Nicole Kidman Carol Bennell

Daniel Craig Ben

Jeremy Northam Tucker

Jackson Bond Oliver

Veronica Cartwright Wendy Lenk

Written by Dave Kajganich; based on the novel by Jack Finney. Produced by Joel Silver. Directed by Oliver Hirschbiegel. A Warner Bros. release. Rated PG-13 (violence). Running time: 95 minutes.

How appropriate that this science-fiction remake uses an abbreviated title from Don Siegel's 1956 original thriller "Invasion of the Body Snatchers."

Everything about "The Invasion" feels abbreviated.

The characters. The story. The thrills. The suspense. The ending. Especially the ending, a hurried, pasted-on finale in which the future of humankind gets neatly wrapped up during a single TV newscast.

German director Oliver "The Downfall" Hirschbiegel guts the creepy paranoia of Siegel's Red Scare classic and replaces it with generic sensationalism in the form of nutty car chases, animated viruses, contagious projectile vomiting and Nicole Kidman stripping down to her skivvies -- just because she can.

Kidman plays Dr. Carol Bennell, a Washington, D.C., shrink and single mom divorced from Tucker Kaufman (Jeremy Northam), head of the Centers for Disease Control. They have a young son named Oliver (preciously played by an exuberant Jackson Bond).

When the space shuttle Patriot explodes upon entering Earth's atmosphere, scientists discover on the wreckage a benign form of cellular tissue that apparently survives heat and cold. It becomes activated by REM sleep signals.

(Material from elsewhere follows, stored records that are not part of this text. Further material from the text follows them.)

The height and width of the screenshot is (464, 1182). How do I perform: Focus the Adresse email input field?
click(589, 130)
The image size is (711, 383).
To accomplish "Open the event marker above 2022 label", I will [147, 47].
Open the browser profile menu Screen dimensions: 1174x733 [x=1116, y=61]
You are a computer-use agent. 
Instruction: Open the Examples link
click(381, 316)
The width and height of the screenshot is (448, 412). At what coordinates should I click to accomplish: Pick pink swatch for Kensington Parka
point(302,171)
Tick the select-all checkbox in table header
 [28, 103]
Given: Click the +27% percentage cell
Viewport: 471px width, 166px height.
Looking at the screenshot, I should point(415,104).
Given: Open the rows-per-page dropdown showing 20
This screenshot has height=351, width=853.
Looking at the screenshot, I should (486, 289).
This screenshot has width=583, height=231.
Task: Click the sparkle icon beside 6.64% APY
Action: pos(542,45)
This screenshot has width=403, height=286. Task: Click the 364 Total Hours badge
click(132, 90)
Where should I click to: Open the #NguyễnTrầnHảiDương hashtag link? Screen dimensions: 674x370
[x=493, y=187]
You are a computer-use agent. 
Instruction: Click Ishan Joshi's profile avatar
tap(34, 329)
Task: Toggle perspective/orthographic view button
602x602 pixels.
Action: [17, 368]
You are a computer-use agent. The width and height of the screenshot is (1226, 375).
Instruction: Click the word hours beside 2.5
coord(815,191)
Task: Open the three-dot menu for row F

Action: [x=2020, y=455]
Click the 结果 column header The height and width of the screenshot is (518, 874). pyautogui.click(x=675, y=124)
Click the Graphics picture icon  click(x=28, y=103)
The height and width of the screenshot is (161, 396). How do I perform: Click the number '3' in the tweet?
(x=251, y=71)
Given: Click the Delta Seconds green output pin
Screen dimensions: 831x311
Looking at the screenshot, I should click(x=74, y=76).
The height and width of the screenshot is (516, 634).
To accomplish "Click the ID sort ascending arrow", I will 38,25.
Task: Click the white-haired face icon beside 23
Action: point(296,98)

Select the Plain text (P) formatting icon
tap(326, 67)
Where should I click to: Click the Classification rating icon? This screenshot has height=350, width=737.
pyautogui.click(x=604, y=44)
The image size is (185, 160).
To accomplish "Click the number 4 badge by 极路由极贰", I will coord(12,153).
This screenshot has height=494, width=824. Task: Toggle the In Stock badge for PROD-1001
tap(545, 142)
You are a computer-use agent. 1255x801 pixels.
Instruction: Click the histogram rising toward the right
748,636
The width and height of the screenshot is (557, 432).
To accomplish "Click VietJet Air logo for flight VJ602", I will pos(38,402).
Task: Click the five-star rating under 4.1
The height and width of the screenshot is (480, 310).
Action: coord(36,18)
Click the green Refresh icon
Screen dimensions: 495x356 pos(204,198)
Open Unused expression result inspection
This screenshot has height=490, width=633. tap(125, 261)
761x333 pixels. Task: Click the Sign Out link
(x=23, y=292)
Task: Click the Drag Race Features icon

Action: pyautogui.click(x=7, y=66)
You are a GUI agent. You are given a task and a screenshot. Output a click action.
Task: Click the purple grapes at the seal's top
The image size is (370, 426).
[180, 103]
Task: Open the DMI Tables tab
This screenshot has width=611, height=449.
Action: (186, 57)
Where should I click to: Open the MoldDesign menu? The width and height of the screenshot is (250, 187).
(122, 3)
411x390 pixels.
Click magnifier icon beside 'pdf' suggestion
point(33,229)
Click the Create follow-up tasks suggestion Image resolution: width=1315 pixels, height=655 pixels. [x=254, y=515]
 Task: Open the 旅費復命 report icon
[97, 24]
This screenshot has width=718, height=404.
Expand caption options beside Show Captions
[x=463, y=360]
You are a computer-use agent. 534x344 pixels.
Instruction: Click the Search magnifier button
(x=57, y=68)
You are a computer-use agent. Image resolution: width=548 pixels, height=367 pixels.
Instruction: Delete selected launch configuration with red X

Carol begins to notice crazy stuff, like her patient Wendy Lenk (Veronica Cartwright, a star in Philip Kaufman's 1978 "Invasion" remake) insisting that "My husband isn't my husband!"

Soon, Carol realizes that her own husband isn't her husband, either. Dispassionate, empty people on the street start staring at her. She goes into protective mom mode on a mission to snatch Oliver from his father, who has already upchucked all over Carol and infected her with the alien virus.

As long as Carol stays awake, the virus will not activate. With help from her colleague and would-be lover Ben (erstwhile 007 Daniel Craig), Carol must save her son by drinking every bottle of caffeine-chocked Mountain Dew and Pepsi in D.C.

Apparently, Red Bull didn't kick in for a product placement here.

Of the four "Invasion" movies based on Jack Finney's novel, this one belongs in last place.

New screenwriter Dave Kajganich cannily substitutes an intelligent virus for the parasitic space pods from the three previous movies. (Abel Ferrara directed 1993's "Body Snatchers.")

But Kajganich fails to prove that diversity should rightfully triumph over a conflict-free -- but emotionless -- world of uniformity offered by the collective alien mentality.

In this "Invasion," even the message gets abbreviated.